Start of Text
Key takeaway: S-ES drops by 27% on average compared to traditional PS metrics, demonstrating that script scenarios are much more challenging.

Text-level Evaluation (ScEdit-CF, LLAMA3-8B)

Method Exec.↑ Coh.↑ Cons.↑ Comp.↑
Base Model 6.74 2.48 6.86 5.40
FT 2.94 2.97 6.17 2.17
ROME 6.41 4.32 6.57 4.67
MEMIT 6.54 3.67 6.70 4.98
PROMPT 6.36 4.35 6.05 5.49

Key Findings

  1. S-ES is much harder than ES: S-ES is on average 27% lower than traditional PS, indicating that script scenarios significantly increase editing difficulty.
  2. FT practically fails at the text level: Executability drops to only 2.94/7, nearly destroying the fundamental capabilities of the model.
  3. ROME achieves the best overall performance: It performs robustly at both token and text levels, proving that the locate-then-edit strategy remains effective in script scenarios.
End of Text
Start of Data for review
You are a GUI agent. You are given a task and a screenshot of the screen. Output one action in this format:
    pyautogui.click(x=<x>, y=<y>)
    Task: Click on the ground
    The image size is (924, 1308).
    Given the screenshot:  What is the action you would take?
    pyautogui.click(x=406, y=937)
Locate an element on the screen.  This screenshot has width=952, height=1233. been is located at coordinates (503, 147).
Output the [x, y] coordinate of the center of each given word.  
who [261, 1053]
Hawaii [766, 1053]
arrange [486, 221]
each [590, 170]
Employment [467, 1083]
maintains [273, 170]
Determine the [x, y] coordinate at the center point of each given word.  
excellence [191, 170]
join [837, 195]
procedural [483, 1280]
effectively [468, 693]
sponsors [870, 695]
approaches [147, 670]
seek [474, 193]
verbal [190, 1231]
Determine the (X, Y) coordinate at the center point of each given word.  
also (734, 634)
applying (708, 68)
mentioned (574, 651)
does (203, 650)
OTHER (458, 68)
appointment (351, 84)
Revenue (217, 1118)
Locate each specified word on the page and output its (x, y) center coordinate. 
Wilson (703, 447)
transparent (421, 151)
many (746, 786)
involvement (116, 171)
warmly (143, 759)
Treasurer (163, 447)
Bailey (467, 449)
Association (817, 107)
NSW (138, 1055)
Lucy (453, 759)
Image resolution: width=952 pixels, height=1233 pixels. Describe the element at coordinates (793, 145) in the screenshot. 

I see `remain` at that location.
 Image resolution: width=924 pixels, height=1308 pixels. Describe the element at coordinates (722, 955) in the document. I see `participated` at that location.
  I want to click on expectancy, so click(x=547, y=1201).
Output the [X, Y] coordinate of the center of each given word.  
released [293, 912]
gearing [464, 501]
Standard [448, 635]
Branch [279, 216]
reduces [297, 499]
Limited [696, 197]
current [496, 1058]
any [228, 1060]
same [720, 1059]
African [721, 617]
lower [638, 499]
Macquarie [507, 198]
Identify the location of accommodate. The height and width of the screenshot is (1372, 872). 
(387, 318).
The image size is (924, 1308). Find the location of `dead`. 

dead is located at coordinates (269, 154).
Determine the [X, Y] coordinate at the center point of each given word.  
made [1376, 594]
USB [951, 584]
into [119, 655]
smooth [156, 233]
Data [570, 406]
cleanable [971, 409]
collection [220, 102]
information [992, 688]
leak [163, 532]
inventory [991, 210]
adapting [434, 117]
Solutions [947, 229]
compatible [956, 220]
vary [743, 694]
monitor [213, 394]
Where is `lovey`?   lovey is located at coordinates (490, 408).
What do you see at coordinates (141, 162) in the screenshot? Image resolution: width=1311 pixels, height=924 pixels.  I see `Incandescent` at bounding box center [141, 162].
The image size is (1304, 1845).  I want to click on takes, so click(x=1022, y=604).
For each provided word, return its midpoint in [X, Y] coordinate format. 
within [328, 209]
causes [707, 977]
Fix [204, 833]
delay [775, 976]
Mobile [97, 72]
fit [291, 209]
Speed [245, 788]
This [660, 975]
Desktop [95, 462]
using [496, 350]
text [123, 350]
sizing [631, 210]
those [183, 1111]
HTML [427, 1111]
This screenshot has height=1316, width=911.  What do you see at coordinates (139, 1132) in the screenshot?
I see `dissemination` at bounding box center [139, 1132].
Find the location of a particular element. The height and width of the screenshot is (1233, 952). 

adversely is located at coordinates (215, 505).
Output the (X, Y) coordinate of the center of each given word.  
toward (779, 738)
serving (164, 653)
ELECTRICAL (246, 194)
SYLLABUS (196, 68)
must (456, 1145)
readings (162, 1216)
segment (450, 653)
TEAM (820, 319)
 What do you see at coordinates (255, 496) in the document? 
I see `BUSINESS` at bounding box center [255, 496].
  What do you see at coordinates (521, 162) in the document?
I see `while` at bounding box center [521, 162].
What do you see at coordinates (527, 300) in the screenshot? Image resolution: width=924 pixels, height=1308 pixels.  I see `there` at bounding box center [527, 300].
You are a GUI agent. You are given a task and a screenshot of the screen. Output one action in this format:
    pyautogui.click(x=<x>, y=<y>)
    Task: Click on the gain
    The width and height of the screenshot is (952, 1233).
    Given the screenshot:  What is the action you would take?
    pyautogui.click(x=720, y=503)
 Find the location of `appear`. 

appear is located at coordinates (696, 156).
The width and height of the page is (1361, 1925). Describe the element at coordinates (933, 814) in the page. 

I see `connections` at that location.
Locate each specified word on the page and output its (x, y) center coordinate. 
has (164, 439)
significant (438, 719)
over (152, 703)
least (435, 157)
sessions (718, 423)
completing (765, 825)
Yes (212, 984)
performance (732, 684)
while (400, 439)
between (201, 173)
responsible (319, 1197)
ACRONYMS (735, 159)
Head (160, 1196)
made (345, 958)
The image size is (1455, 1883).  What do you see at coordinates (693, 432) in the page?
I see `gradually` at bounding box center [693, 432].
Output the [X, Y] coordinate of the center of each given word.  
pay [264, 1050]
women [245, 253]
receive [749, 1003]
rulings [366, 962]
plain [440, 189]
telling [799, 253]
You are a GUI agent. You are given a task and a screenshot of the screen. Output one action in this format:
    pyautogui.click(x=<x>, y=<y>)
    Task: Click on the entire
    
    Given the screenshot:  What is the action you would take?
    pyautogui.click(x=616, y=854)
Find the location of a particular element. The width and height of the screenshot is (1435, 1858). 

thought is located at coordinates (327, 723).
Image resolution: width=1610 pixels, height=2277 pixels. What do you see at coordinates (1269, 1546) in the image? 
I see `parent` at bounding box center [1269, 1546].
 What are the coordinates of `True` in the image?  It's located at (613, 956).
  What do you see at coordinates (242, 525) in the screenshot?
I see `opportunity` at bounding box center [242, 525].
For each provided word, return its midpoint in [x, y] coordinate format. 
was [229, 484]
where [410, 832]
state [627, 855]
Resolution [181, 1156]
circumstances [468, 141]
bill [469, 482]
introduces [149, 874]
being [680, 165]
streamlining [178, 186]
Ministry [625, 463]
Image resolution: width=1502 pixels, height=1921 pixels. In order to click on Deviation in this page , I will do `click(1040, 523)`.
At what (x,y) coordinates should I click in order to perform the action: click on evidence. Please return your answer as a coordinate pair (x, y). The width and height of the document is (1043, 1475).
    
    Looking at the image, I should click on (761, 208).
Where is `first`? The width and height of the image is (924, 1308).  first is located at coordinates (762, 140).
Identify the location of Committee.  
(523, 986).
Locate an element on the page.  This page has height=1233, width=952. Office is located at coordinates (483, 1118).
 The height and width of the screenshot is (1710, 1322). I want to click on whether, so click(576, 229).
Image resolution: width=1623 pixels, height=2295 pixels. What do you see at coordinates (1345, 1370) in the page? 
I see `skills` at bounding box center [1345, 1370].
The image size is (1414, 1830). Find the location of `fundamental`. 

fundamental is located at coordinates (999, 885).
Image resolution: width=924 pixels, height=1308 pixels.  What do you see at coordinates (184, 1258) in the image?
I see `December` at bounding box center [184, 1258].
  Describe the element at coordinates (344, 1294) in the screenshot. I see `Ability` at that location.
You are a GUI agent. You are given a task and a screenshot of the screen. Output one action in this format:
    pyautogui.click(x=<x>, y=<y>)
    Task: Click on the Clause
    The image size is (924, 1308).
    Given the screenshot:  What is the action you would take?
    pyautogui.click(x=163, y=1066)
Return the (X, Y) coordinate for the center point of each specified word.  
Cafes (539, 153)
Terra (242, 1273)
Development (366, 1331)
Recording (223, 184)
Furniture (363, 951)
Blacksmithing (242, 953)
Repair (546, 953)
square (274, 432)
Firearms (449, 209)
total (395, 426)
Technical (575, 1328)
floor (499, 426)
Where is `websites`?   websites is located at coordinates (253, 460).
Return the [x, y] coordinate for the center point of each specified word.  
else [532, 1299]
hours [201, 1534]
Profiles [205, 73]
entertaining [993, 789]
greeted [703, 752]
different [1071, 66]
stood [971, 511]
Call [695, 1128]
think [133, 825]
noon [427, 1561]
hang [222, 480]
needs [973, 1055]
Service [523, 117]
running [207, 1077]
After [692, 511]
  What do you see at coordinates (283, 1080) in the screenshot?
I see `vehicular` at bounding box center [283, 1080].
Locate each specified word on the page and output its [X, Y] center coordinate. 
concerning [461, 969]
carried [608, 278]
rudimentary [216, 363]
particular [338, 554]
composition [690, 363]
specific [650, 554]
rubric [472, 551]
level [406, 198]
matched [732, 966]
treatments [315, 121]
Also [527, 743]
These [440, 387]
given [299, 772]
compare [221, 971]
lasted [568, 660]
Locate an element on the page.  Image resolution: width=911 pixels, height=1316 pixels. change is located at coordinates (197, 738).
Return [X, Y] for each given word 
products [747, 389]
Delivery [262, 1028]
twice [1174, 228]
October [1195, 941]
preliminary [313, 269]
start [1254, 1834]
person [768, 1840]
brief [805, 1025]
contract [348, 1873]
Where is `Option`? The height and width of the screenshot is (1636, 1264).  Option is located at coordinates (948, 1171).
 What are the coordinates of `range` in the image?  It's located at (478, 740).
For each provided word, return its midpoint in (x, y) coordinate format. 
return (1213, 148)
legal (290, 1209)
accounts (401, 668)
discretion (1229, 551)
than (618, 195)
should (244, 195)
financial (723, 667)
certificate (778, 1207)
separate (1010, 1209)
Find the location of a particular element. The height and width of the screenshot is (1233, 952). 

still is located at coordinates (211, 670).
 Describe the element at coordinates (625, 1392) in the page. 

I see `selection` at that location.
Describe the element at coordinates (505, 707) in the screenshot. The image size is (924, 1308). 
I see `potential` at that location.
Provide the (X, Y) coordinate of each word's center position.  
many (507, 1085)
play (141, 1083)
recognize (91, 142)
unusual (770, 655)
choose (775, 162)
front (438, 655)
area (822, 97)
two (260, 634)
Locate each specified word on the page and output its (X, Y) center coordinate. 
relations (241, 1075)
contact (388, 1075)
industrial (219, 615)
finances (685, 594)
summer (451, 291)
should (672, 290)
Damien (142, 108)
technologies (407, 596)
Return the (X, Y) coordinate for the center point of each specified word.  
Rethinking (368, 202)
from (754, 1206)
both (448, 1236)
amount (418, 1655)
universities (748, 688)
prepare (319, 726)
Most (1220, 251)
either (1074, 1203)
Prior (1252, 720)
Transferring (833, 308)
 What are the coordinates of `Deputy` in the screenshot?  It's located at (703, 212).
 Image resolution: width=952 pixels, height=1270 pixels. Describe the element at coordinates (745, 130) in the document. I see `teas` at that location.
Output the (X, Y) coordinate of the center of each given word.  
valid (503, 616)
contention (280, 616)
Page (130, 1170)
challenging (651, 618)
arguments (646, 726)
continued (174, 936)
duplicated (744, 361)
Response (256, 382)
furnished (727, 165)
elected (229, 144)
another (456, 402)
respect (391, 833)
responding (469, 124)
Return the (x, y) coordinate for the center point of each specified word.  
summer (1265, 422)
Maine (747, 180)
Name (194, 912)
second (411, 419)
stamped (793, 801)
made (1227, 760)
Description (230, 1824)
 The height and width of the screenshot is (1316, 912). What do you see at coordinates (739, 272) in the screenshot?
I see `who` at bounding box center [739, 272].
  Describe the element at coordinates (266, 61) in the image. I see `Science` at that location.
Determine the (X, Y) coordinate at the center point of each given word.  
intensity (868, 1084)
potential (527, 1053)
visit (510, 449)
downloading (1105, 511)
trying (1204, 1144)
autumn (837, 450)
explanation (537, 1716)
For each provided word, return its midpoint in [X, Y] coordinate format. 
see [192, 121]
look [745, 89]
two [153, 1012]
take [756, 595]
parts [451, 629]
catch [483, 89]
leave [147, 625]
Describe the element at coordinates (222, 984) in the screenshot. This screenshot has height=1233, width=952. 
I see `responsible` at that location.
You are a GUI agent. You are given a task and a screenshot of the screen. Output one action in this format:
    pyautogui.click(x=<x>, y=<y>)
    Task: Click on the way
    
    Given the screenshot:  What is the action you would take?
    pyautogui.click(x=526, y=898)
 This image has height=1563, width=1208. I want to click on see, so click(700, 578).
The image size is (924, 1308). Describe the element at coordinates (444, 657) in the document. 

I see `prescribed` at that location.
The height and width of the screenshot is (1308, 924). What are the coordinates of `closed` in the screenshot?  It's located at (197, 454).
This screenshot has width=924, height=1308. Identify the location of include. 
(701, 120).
End of Data for review
# Work instructions
• 1. In the model-editing evaluation text, which method achieves the best overall performance?
• 2. Pick up the model-editing evaluation text after its last finding and continue it.

# Outputs by task
• 1. ROME

• 2.
  4. MEMIT preserves locality best: It achieves the best S-NS and S-BO, but at the cost of editing efficacy.
  5. PROMPT shows good efficacy but poor locality: S-NS is only 42.88%, indicating that in-context editing severely interferes with neighboring facts.
  6. Token-level and text-level evaluations capture different dimensions: Coherence is only weakly correlated with S-ES, and Consistency is almost uncorrelated with token-level metrics. This shows that the two evaluation tiers offer unique and irreplaceable values.
  7. The edit-efficacy vs. locality trade-off is more pronounced in script scenarios.

Highlights & Insights

  • Valuable problem formulation: For the first time, knowledge editing evaluation is extended from factual recall to procedural reasoning, aligning closer with real-world deployment scenarios.
  • Complementary two-tier evaluation system: Token-level and text-level evaluations capture different dimensions, as verified by correlation analysis.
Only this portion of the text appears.